Ein Mann hatte eine schwere Kopfwunde. Fraz war gerade mit einem Kardiologen zusammen. "Er hatte das noch nie gemacht. Ich habe es in der Ausbildung an Schweineherzen gelernt. Dann habe ich meinen Mut zusammengenommen, den Patienten angelächelt und die sechs Zentimeter lange Wunde getackert. Die Wunde ist gut verheilt", sagt er bescheiden. "In Frankfurt hätten wir ihn in die Klinik gefahren. In der Türkei ging das nicht. Die nächste Klinik war viel zu weit weg."
Gemeinsam mit anderen Helfern aus ganz Europa hat er unzählige Stunden geholfen. In der knappen Freizeit hat er mit den Kindern gespielt. "Es war so schön zu sehen, dass sie die Katastrophe verdrängen können und unbefangen Volleyball spielen. Ich habe sie alle ins Herz geschlossen."

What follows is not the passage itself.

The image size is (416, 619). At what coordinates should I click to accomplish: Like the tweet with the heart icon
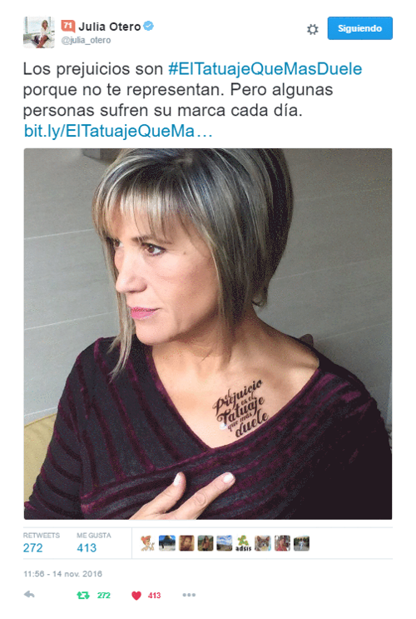point(136,596)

Lage schlimm, doch Gastfreundschaft "enorm"
Trotz der bitteren Armut, der Verletzungen und Traumata und obwohl diese Menschen alles verloren haben, sei die Gastfreundschaft enorm gewesen. "Sie wissen, dass sie nicht in ihre Wohnungen zurückkehren können, sofern sie überhaupt noch stehen. Alle sind komplett einsturzgefährdet. Es gibt kein Geschäft, keine Arztpraxis. Nur eine Geisterstadt voller Trümmer. Dennoch haben die Leute Brot mit mir geteilt, und die Kinder wollten mich gar nicht mehr gehen lassen. Der Abschied von ihnen war so schwer", sagt er leise.
Ahmad Fraz ist wieder mit dem Rettungswagen in Frankfurt unterwegs und hilft. Eines weiß er sicher. "Ich fahre noch einmal dorthin. Es wird so viel Hilfe gebraucht und es kommt so wenig an."